Your goal:
Lay out the entries below, from the line with "Identify the location of 'UFABETเว็บตรง" up to and including the line with "Looking at the image, I should click on (758, 123).", as a Markdown table with the columns Row and Entry line, skipping blank lines.

Given records:

---*---

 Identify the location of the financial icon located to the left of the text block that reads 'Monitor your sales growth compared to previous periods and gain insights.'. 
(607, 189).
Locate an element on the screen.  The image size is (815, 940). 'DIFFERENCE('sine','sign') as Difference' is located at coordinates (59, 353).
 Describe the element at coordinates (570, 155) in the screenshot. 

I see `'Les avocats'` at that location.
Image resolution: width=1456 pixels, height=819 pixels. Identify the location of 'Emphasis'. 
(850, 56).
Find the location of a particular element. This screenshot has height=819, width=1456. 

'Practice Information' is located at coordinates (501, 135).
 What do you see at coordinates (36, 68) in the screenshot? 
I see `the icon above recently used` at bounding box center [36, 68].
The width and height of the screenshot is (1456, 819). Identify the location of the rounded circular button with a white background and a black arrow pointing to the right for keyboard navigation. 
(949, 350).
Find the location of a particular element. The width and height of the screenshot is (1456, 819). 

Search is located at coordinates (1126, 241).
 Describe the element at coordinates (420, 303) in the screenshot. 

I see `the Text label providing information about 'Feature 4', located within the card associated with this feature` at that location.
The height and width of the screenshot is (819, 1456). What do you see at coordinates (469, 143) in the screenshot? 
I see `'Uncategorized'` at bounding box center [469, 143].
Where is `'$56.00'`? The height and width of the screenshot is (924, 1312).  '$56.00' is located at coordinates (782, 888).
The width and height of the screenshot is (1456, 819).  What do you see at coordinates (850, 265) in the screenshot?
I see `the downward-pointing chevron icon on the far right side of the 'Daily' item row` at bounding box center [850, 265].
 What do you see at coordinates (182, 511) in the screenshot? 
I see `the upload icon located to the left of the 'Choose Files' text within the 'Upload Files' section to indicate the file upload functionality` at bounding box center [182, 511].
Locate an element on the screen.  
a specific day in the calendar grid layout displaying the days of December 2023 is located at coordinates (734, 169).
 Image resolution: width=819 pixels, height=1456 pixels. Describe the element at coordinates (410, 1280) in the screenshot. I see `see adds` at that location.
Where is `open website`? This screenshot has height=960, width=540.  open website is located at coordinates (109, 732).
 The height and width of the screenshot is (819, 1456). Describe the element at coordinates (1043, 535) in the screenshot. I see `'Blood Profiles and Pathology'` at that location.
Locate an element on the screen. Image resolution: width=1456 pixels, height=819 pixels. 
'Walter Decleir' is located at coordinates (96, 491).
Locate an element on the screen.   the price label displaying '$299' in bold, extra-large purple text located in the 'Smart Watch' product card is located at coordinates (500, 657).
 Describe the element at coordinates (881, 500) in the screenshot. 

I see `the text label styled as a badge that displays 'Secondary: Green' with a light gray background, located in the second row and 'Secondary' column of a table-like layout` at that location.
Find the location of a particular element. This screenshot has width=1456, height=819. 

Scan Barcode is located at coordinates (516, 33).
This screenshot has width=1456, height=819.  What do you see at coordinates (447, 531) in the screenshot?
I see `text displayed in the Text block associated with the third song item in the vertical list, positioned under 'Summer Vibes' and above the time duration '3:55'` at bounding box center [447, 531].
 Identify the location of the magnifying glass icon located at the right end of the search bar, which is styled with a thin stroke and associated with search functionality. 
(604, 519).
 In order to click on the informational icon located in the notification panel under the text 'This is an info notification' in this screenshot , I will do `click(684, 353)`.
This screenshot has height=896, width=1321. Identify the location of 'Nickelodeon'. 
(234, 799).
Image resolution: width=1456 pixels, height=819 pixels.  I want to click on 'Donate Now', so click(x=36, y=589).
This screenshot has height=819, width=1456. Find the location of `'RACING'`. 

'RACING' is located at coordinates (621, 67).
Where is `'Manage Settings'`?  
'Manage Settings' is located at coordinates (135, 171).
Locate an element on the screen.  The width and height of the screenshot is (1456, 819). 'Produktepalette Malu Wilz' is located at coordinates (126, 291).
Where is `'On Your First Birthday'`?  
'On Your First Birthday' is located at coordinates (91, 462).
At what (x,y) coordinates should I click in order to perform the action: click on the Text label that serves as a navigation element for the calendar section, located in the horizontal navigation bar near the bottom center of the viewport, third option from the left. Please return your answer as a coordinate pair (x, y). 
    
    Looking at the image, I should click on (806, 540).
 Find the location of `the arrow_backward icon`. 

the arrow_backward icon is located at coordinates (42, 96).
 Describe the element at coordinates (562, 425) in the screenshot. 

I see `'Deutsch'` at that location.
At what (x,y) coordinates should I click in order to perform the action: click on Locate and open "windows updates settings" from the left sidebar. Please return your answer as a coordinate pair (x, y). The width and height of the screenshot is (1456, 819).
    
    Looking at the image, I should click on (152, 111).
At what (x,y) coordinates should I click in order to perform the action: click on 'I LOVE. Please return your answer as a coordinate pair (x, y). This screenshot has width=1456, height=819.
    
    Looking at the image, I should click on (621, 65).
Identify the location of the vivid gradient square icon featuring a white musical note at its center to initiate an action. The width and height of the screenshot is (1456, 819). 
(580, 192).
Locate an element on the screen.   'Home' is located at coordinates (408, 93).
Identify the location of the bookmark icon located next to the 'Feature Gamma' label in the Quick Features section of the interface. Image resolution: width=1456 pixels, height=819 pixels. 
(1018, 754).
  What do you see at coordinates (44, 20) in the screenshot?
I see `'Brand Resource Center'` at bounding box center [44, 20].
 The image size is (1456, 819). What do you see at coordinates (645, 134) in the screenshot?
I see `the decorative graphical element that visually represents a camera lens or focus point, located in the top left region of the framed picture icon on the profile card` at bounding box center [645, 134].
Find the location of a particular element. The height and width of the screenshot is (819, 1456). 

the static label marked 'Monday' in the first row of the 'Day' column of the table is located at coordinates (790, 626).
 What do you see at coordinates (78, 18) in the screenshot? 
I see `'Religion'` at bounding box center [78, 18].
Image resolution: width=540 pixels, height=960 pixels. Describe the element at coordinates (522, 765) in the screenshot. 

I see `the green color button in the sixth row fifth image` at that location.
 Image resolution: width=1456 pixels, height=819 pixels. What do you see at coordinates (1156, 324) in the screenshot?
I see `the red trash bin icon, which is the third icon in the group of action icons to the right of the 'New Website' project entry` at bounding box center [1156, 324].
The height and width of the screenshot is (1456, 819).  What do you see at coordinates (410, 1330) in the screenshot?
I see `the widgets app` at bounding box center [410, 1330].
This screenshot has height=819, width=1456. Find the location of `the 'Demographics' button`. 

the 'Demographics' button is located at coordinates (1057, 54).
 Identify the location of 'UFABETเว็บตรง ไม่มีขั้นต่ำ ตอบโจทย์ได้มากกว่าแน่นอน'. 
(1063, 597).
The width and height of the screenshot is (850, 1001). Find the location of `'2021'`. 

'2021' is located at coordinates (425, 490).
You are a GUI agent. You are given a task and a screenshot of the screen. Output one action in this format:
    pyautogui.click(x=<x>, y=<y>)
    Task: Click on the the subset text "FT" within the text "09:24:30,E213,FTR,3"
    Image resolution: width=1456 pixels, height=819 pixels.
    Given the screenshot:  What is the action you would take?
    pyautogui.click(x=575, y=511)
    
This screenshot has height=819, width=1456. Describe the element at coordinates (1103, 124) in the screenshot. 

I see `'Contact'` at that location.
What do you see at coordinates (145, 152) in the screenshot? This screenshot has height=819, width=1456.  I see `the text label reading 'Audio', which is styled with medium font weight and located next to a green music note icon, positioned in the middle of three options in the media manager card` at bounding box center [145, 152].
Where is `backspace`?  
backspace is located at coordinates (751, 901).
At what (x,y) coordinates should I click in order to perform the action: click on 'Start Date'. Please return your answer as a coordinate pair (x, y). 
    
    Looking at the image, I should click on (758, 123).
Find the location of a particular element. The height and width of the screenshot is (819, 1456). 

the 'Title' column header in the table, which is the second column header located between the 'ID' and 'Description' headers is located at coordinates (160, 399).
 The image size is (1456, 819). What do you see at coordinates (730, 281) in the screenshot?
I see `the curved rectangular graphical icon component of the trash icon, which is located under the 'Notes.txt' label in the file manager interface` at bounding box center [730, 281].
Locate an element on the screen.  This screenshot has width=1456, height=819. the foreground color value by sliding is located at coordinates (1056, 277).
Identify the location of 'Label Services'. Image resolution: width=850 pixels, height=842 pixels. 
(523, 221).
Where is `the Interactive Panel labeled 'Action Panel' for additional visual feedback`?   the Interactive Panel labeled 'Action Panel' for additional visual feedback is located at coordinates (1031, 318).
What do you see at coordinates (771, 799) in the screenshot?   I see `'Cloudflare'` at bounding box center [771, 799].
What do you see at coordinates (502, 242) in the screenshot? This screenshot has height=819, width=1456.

---*---

Response:
| Row | Entry line |
|---|---|
| 1 |  Identify the location of 'UFABETเว็บตรง ไม่มีขั้นต่ำ ตอบโจทย์ได้มากกว่าแน่นอน'.  |
| 2 | (1063, 597). |
| 3 | The width and height of the screenshot is (850, 1001). Find the location of `'2021'`.  |
| 4 | '2021' is located at coordinates (425, 490). |
| 5 | You are a GUI agent. You are given a task and a screenshot of the screen. Output one action in this format: |
| 6 |     pyautogui.click(x=<x>, y=<y>) |
| 7 |     Task: Click on the the subset text "FT" within the text "09:24:30,E213,FTR,3" |
| 8 |     Image resolution: width=1456 pixels, height=819 pixels. |
| 9 |     Given the screenshot:  What is the action you would take? |
| 10 |     pyautogui.click(x=575, y=511) |
| 11 | This screenshot has height=819, width=1456. Describe the element at coordinates (1103, 124) in the screenshot.  |
| 12 | I see `'Contact'` at that location. |
| 13 | What do you see at coordinates (145, 152) in the screenshot? This screenshot has height=819, width=1456.  I see `the text label reading 'Audio', which is styled with medium font weight and located next to a green music note icon, positioned in the middle of three options in the media manager card` at bounding box center [145, 152]. |
| 14 | Where is `backspace`?   |
| 15 | backspace is located at coordinates (751, 901). |
| 16 | At what (x,y) coordinates should I click in order to perform the action: click on 'Start Date'. Please return your answer as a coordinate pair (x, y).  |
| 17 |     Looking at the image, I should click on (758, 123). |